A substantial amount of effort appears to have been devoted in the data analysis and preparation of this manuscript. In general, it is well written and explained. The topic of OH and HO2 in the MLT region is important for upper atmospheric science and there are several aspects that are still not well understood. Retrievals of atmospheric composition from remote-sensing observations in this atmospheric region still have large uncertainties and may contain inconsistencies. Examining the underlying assumptions can provide helpful insights. In that sense, the manuscript is commendable for systematically examining fundamental details related to these problems.
I am not clear on what significant new knowledge is gained. Some of the conclusions seem unsubstantiated and even unrealistic, especially the main conclusion that “the simultaneous application of OH and HO2 equilibrium to the SABER data (O3, volume emission rates at 2.0 and 1.6 um) together with the criteria (16) and (24) to control this equilibrium validity is going to retrieve all unknown HOx – Ox components (O, H, OH, and HO2), extending the altitude range of retrieval below 80 km and without external information.”
Specific Comments
* The manuscript uses solar elevation angles greater than 95° to discriminate between twilight and nighttime conditions. This is insufficient and would include twilight conditions during which steady-state nighttime conditions may not have been established yet. The convention for astronomical nighttime is 108°, and various studies have used values in the range 100-110°. In comparison, the Panka et al. (2021) SABER data set this manuscript considers indicates a nighttime cutoff angle of 105° (this is according to the available data for 2009 at the website https://saber.gats-inc.com, the Panka et al. (2021) paper does not explicitly call this angle).
* The criteria for equilibrium validity conditions require a difference of less than or equal to 10% between the species concentration calculated by the chemical transport model and that estimated using instantaneous local equilibrium between production and loss. The manuscript provides no discussion of uncertainties in the model, the observations, and several rate constants at the low MLT temperatures. To have confidence that when the equilibrium criterion is not met there is a meaningful deviation from equilibrium, all the other uncertainties must be significantly smaller than the considered range of departure from equilibrium. This does not appear to be the case given all the above uncertainties. This is a critical point that is fundamental to this research effort. The comparison with the Panka et al.(2021) data set further demonstrates this point.

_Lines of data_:
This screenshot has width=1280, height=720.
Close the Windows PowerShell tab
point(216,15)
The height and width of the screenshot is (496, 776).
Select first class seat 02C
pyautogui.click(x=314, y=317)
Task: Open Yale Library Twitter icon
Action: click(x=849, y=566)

_Tasks to carry out_:
a) In the review comments, transcribe verbatim the stretch from "A substantial amount" through "to these problems.".
b) Name every HOx–Ox component that the review comments quote as unknown and retrievable from the SABER data.

_Task results_:
a)
A substantial amount of effort appears to have been devoted in the data analysis and preparation of this manuscript. In general, it is well written and explained. The topic of OH and HO2 in the MLT region is important for upper atmospheric science and there are several aspects that are still not well understood. Retrievals of atmospheric composition from remote-sensing observations in this atmospheric region still have large uncertainties and may contain inconsistencies. Examining the underlying assumptions can provide helpful insights. In that sense, the manuscript is commendable for systematically examining fundamental details related to these problems.

b) O, H, OH, HO2